Human embryonic stem cells (hESCs) are capable of unlimited reproduction and retain the ability to differentiate into all cell types in the human body. Therefore, hESCs hold great promise for human cell and tissue replacement therapy. However, our knowledge on how to differentiate them into desired cell types for therapy remains limited. The overall goal of this proposal is to address this lack of knowledge to improve the feasibility of large production of hESCs and routine derivation of therapeutically valuable cells from hESCs. We propose to establish a systems biology approach, which will be continuously optimized with our experimental data, to provide intelligent guidance on how to differentiate hESCs into various cell lineages for therapy. The combination of the proposed bioinformatics and experimental approaches will provide a unique opportunity to address the needs for hESC-based replacement therapy.
Human embryonic stem cells (hESCs) are capable of unlimited self-renewal and retain the ability to differentiate into all cell types in the human body. Therefore, hESCs hold great promise for human cell and tissue replacement therapy. However, due to our limited knowledge of the mechanism underlying the self-renewal and lineage-specific differentiation, it becomes increasingly urgent that more effort must be made to address these knowledge bottlenecks. Our overall goal is to establish a systems biology approach to provide intelligent guidance for our experimental effort to elucidate the mechanisms underlying the lineage-specific differentiation. Achieving this goal will significantly improve our capacity for reliable differentiation of these cells into therapeutically useful cell types. Therefore, the proposed research will benefit California citizens by contributing to the eventual realization of the therapeutic potential of hESCs.
We have made significant progress in developing a systems biology framework towards understanding the regulatory mechanisms of directing differentiation of human embryonic stem cells (hESCs) into specific lineage.
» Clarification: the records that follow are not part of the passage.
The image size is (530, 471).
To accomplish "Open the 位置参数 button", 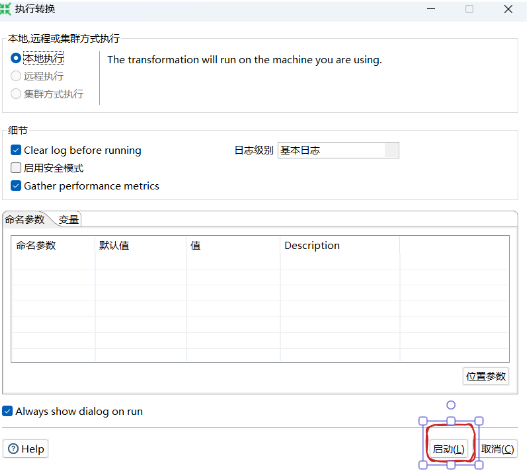I will tap(486, 376).
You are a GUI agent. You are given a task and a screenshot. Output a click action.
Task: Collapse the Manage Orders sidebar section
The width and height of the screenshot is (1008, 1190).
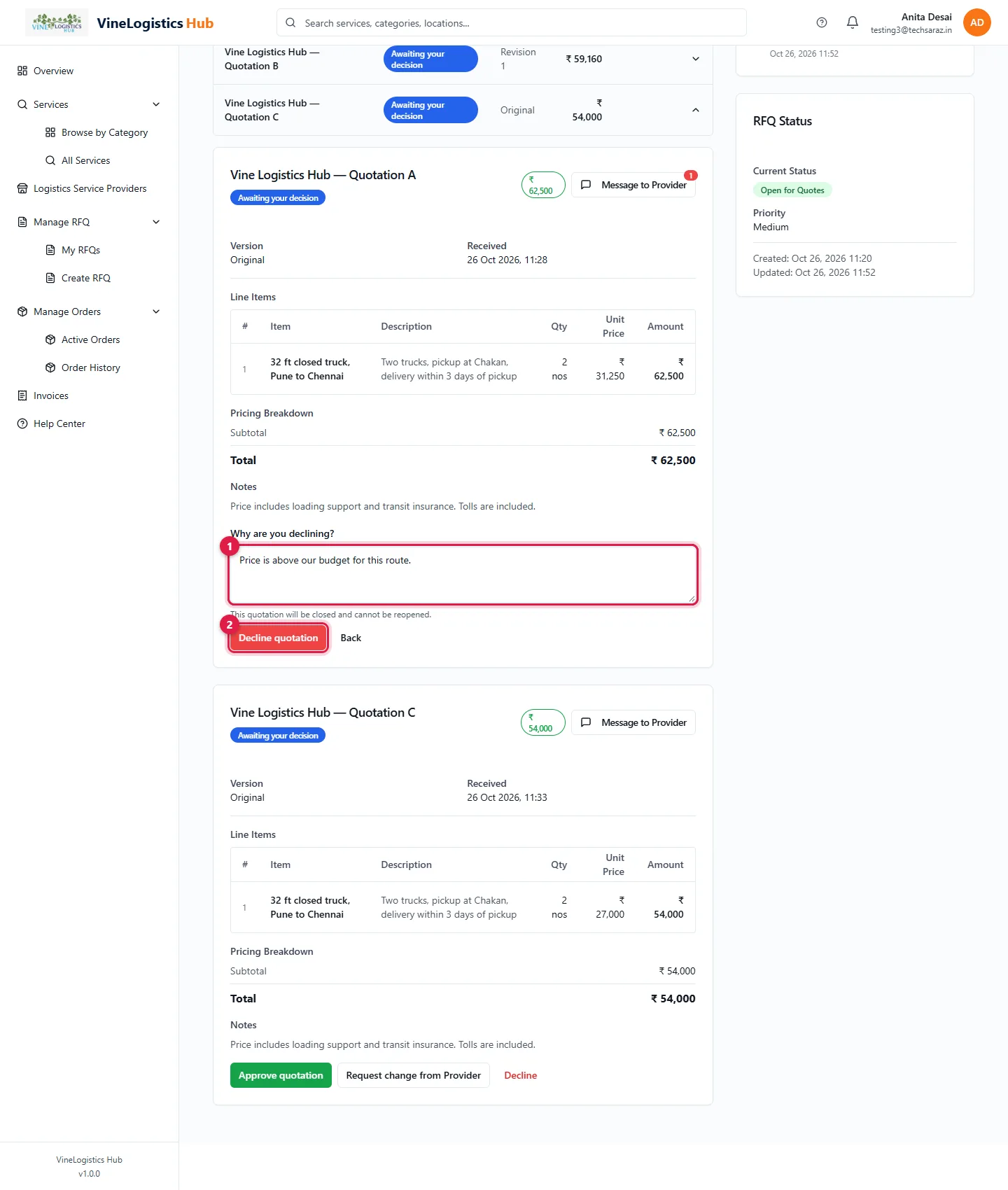point(156,312)
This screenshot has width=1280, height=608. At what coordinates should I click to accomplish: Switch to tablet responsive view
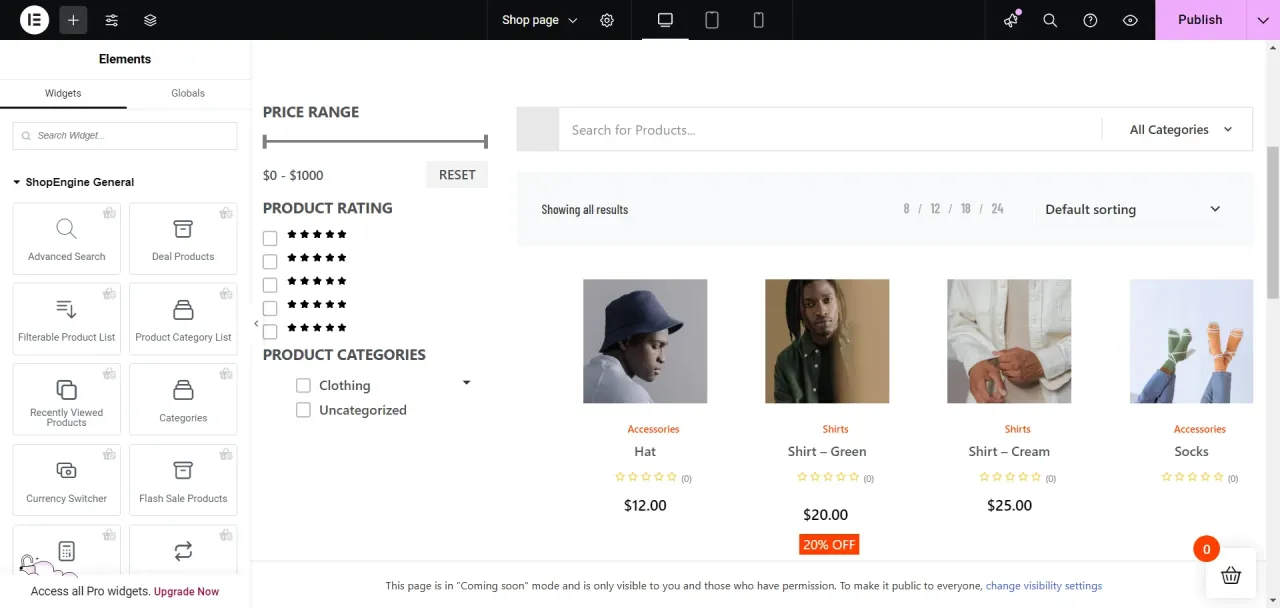click(x=712, y=20)
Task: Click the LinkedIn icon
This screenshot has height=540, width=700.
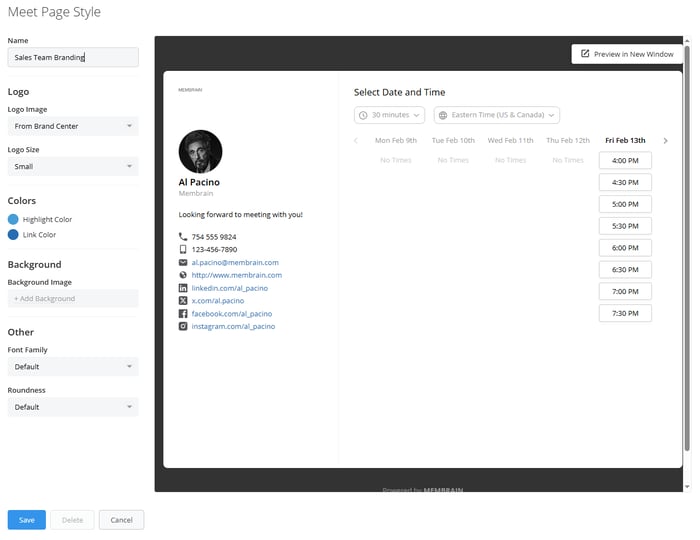Action: [183, 288]
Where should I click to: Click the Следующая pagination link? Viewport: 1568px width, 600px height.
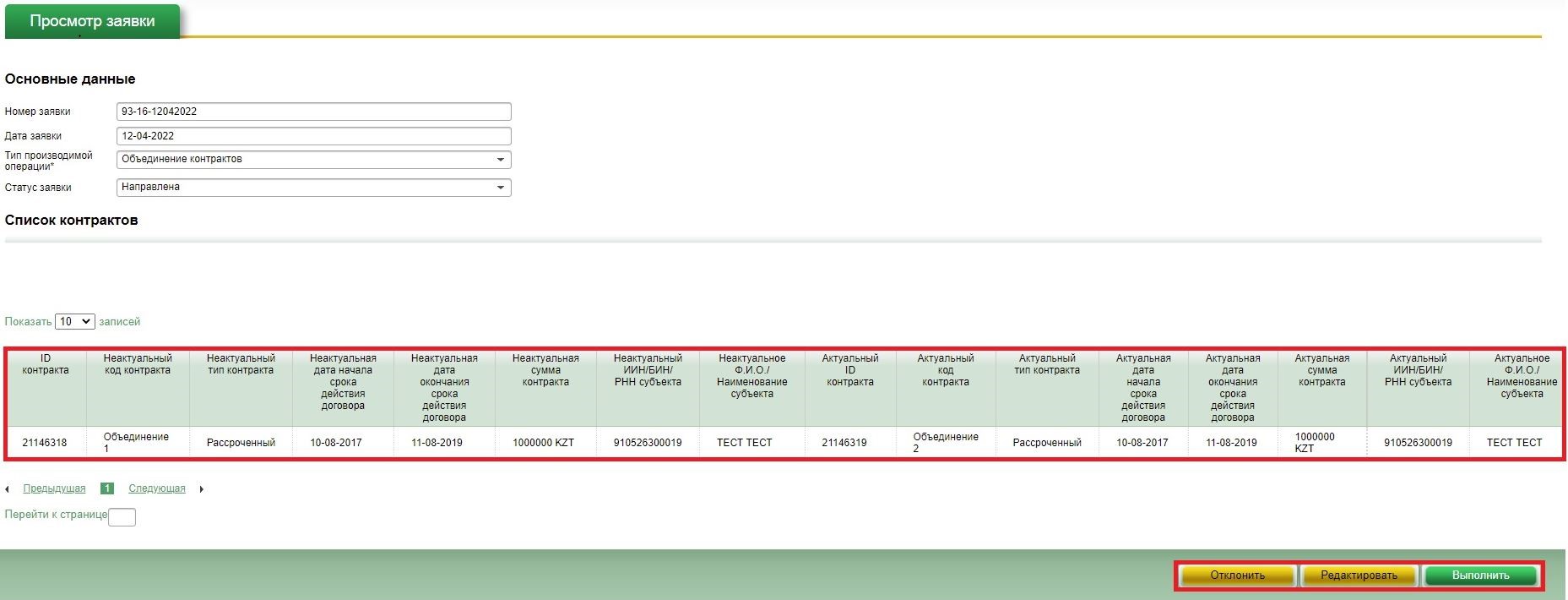point(157,488)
The goal of this project is to build genetic regulatory network in hESC and differentiated cells, and reveal the regulatory interactions at the systems level that are critical for lineage specification. In the first year of the funding period, we have completed the aim of identifying regulatory elements in hESC and the four hESC-derived cells by integrating genomic and epigenomic data. This is a powerful method that is general and would have broad applications in constructing cell-type specific genetic networks. Building these networks is essential for deriving cocktails of driving hESC to differentiate into a specific lineage in the following years. In parallel to our computational efforts, we also started experiments to monitor the directed differentiation of hESC into a specific lineage, which will reveal the molecular mechanisms of the computationally predicted cocktails for directed differentiation. Once completed, this project will open a new avenue of developing novel differentiation protocols of differentiating hESC to a specific cell type that can be used for regenerative medicine. The systems biology method developed in this project will help to avoid tedious trial-and-error approach and greatly facilitate design of new protocols much more efficiently.
Understanding the mechanisms underlying cell fate decision of human embryonic stem cells (hESCs) is critical for materializing the therapeutic potential of hESCs. However, quantitative delineation of the combinatorial effects of regulators and computational modeling with sufficient molecular details of their roles during hESC differentiation are largely lacked. In the reporting period, we have systematically identified lineage-specific regulators, computationally predicted genetic perturbations of these regulators that can direct hESC differentiate to a specific lineage.